◆ WRITTEN EXERCISE: Transcribe the rows from the line with "The image size is (254, 450)." to the line with "This screenshot has width=1231, height=783.", both included, and copy nothing else.

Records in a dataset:
******

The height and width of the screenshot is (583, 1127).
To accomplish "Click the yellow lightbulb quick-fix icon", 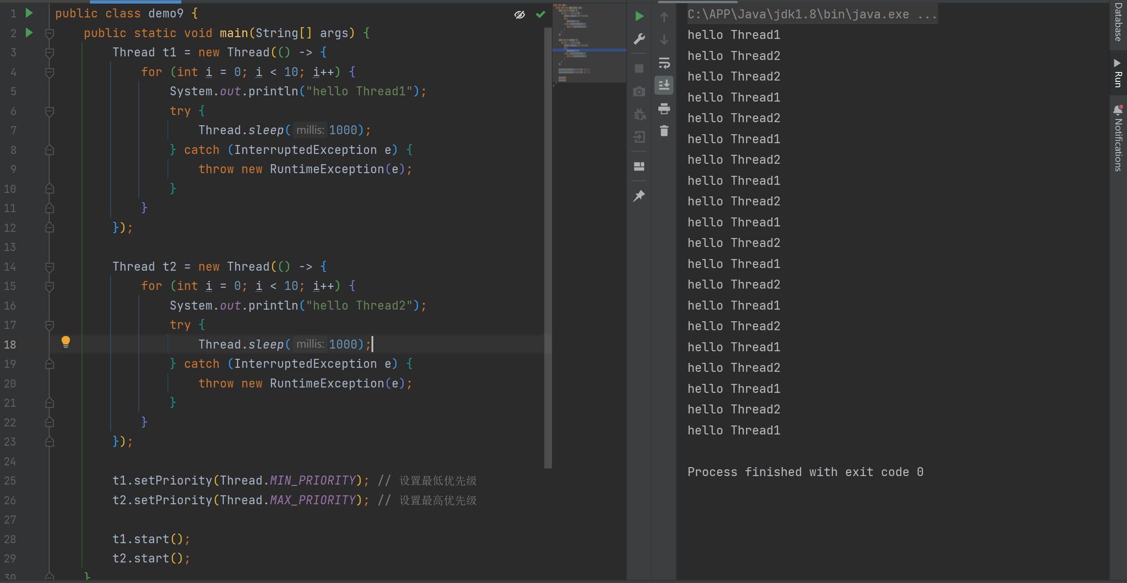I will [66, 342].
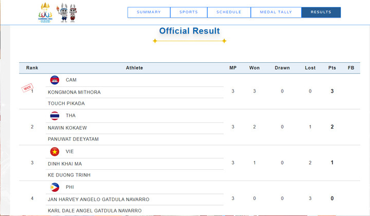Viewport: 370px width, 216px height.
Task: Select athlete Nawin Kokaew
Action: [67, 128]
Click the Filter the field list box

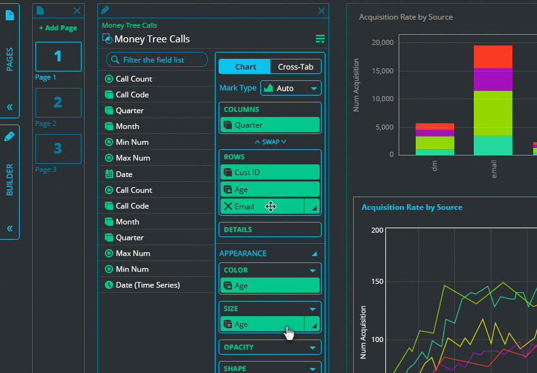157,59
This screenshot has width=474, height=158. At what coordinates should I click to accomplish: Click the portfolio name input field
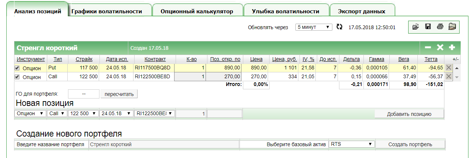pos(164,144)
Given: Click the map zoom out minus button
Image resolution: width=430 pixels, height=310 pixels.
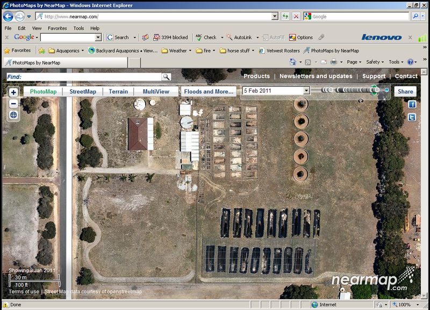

******

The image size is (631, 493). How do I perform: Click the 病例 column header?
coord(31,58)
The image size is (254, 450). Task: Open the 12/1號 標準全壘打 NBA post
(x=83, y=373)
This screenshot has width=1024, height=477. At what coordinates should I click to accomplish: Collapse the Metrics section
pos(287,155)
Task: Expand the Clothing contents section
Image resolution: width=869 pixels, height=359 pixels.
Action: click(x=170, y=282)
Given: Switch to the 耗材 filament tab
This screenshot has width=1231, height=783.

******

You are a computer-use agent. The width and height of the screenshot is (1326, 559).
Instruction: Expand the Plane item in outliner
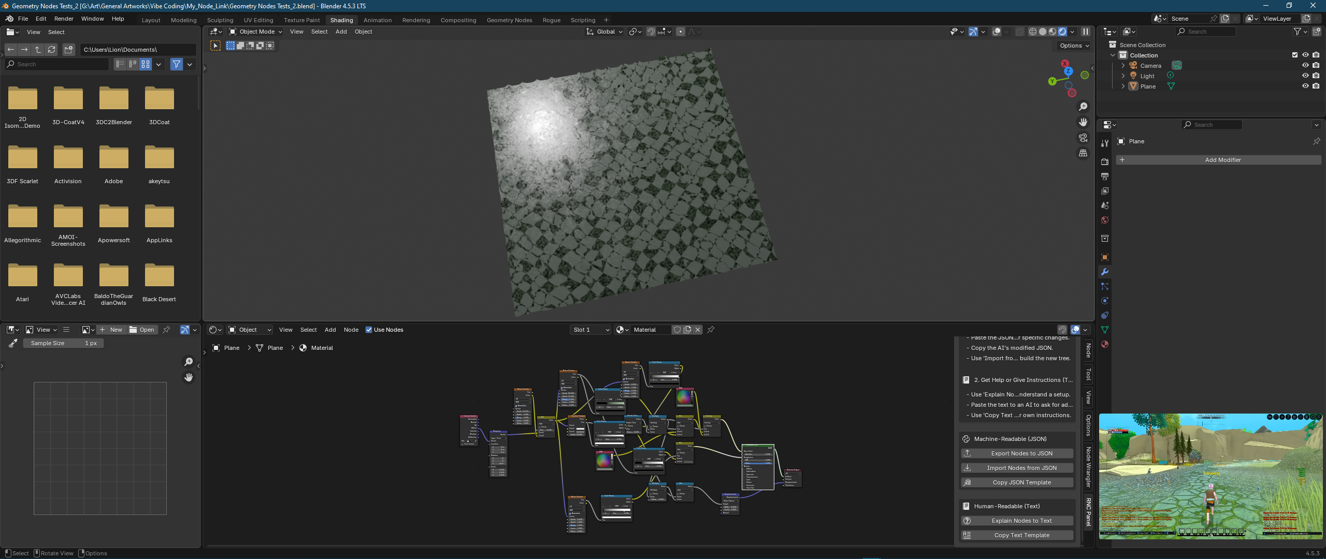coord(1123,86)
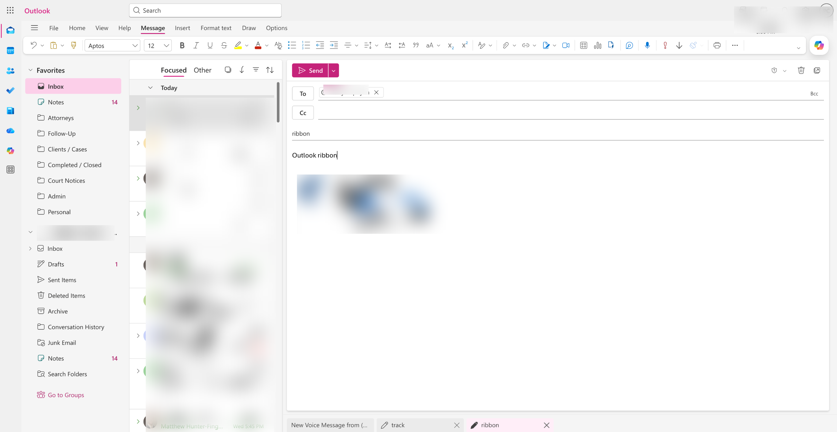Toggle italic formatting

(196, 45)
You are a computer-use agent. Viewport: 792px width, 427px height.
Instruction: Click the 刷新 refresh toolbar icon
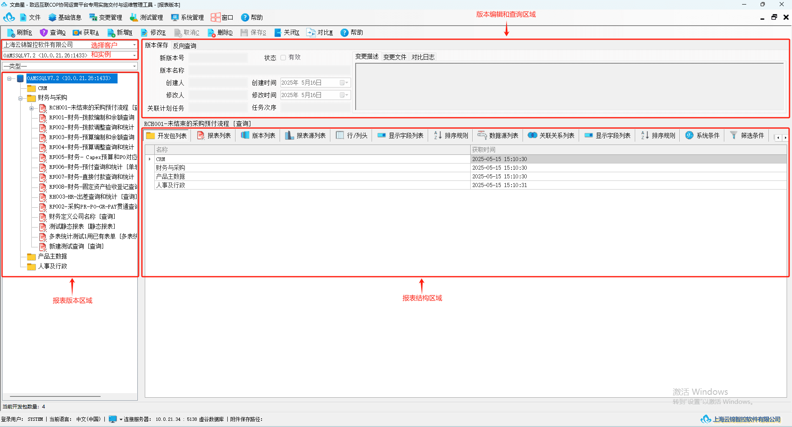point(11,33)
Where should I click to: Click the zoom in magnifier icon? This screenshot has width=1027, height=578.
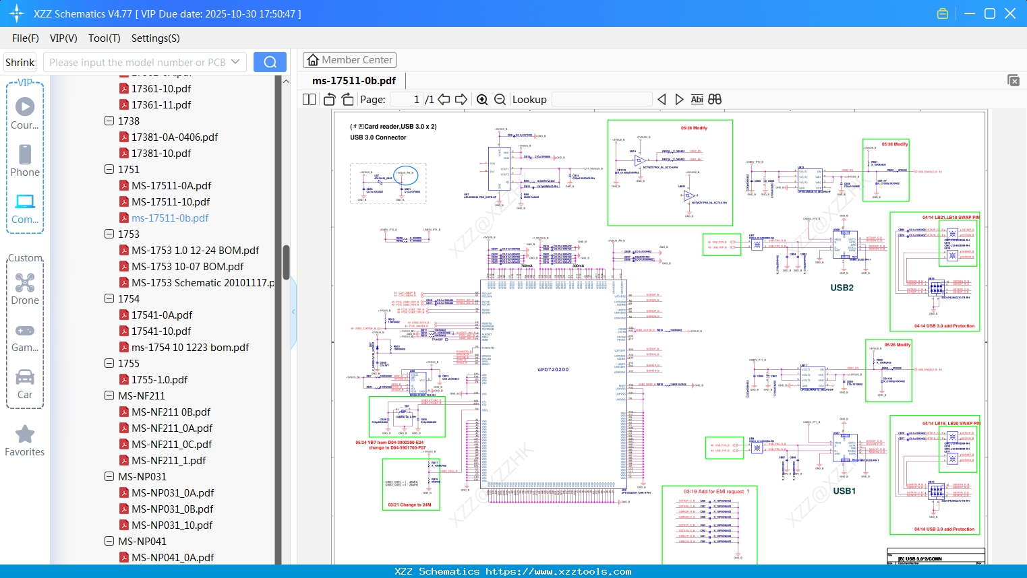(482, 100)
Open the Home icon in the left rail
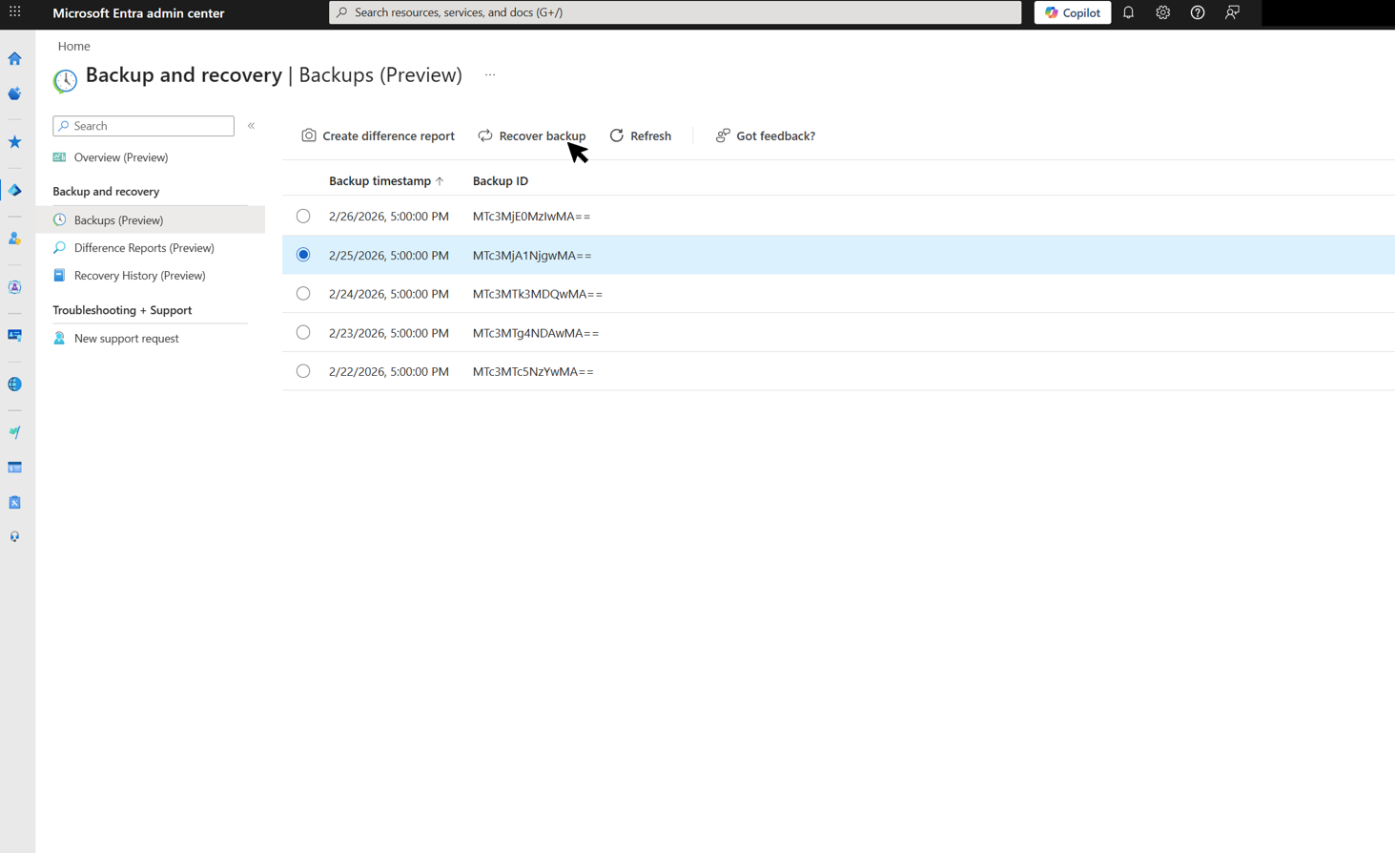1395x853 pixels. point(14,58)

******

◆ TASK RESPONSE:
The image size is (254, 450). Task: Open the 12/1號 標準全壘打 NBA post
(x=83, y=373)
This screenshot has width=1024, height=477. At what coordinates should I click to accomplish: Collapse the Metrics section
pos(287,155)
Task: Expand the Clothing contents section
Image resolution: width=869 pixels, height=359 pixels.
Action: click(x=170, y=282)
Given: Switch to the 耗材 filament tab
This screenshot has width=1231, height=783.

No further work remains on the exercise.